Mark Knopfler'ın, Tutkunun Nelere Kadir Olduğunu Kanıtlayan Müziğe Adım Atma Hikayesi


knopfler efsanesinin başlangıcı kısaca şöyle olur

knopfler, gitara beslediği aşk ve bir grupta yer alıp müzik yapma hayaliyle büyüdü. öyle ki okuldayken yaptığı tüm resimlerde gitar ve müzik grupları yer alıyordu. atölyede saatlerce gitar yapan öğrencileri izler, sonunda o gitarı eline alabilmek için saatlerce beklerdi. altı yaşından itibaren babası ona piyano ve keman öğretmeye çalışmıştı ama knopfler nota okumak konusunda pek istekli değildi. kendi deyimiyle, beyaz kağıttaki noktalara bakarak müzik yapmak istemiyordu (tabii yıllar sonra notaları öğrendikçe, bunun kelime öğrenmekten farksız olduğunu ve sözcük dağarcığını geliştirmek gibi müzik dağarcığını da geliştirmenin faydalı olduğu fikrini benimsedi). yine de bir gün amcasından duyduğu boogie woogie o kadar hoşuna gitmişti ki sürekli o melodiyi çalarak herkesi delirme noktasına getirdi. sonunda pes eden babası ona, on beşinci doğumgünü için çakma, kırmızı bir stratocaster aldı.

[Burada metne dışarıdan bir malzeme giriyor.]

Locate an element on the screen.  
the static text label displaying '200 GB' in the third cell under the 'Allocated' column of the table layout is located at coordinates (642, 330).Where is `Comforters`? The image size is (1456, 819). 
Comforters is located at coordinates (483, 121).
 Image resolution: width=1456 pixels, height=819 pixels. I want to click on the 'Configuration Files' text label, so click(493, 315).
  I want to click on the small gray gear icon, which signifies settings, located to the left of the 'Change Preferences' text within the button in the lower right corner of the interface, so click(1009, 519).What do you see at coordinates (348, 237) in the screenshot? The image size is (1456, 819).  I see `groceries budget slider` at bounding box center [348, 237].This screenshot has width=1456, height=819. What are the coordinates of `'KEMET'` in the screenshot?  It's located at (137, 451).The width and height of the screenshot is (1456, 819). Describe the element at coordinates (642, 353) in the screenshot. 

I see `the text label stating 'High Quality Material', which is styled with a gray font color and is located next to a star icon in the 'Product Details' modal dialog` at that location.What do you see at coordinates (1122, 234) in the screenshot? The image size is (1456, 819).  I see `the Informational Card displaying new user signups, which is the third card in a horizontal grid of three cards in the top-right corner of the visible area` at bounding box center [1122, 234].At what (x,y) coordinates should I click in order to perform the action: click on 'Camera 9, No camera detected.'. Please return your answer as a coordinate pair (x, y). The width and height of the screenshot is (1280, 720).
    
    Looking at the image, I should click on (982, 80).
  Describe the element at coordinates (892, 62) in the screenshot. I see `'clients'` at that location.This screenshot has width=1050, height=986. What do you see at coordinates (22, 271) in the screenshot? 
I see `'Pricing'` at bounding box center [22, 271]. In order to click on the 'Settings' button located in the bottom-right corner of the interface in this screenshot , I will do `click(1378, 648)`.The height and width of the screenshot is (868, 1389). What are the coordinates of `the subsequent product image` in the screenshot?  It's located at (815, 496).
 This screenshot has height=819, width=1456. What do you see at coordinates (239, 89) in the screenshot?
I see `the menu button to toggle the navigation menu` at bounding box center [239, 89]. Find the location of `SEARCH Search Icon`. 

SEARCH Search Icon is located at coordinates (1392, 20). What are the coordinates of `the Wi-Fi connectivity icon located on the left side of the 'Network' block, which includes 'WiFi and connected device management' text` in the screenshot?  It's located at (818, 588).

Belki de Knopfler'ın kırmızı Stratocaster ile özdeşleşmesinin nedeni babasıdır.

bu sayede okul arkadaşlarıyla müzik yapmaya başlayan knopfler, birkaç okul dansında sahne aldı. üniversiteden ayrıldıktan sonra londra'ya gitti ve brewer's droop isimli gruba katıldı. bu grupla ilk kez konserlere çıktı ve birkaç kayıt yaptı.

gruptan ayrıldıktan sonraki dönem çok zorlu geçti. "açlıktan ölüyordum" diye anlatır knopfler. sonrasında bulduğu öğretmenlik işi hayatını kurtarınca bu kez café racers'a dahil oldu, birlikte birkaç barda ve knopfler'in öğretmenlik yaptığı okulda çaldılar.

sonraki dönemde, bir kız arkadaşının abisi aracılığıyla gazeteciliğe başladı. bu işinde haftalık yaklaşık 24 dolar alıyor, yerel gruplar ve şehre gelen büyük gruplar hakkında yazıyordu. yazdığı son yazı ise, işten ayrıldığı gün gerçekleşen jimi hendrix'in ölümü hakkında oldu. baskı odasında otururken başyazar gelip "selam delikanlı. jimmy hendersonjimi hendrix mi ne sikimse o ölmüş. tanıyor musun? bizim hiçbir fikrimiz yok. bu haber senin" der ve knopfler son yazısını yazıp gazeteyi terk eder, gidip sarhoş olur.


knopfler aylarca, sırtında ağır bir elektro gitar (kimi zaman iki gitar), ülkenin bir ucundan bir ucuna otostopla, otobüsle seçmelere gidip gelir. öyle bir durumdadır ki; yılbaşı günü, yoğun kar altında, bomboş yolda, hiçliğin ortasında sırtında gitar ve çanta ile ülkenin diğer ucundan newcastle'a gidebilmek için otostop yaparken bulur kendini. "müzik yapmayı gerçekten çok istiyor olmalıydınız" diye anlatır knopfler. ve şöyle ekler:

"ben ve john için, dire straits olayının ilk döneminde ortak bir irade gücü vardı. eğer tembel bir orospu çocuğu iseniz, sadece oturup hiçbir şey olmadığı için şikayet edebilirdiniz. biz öyle değildik."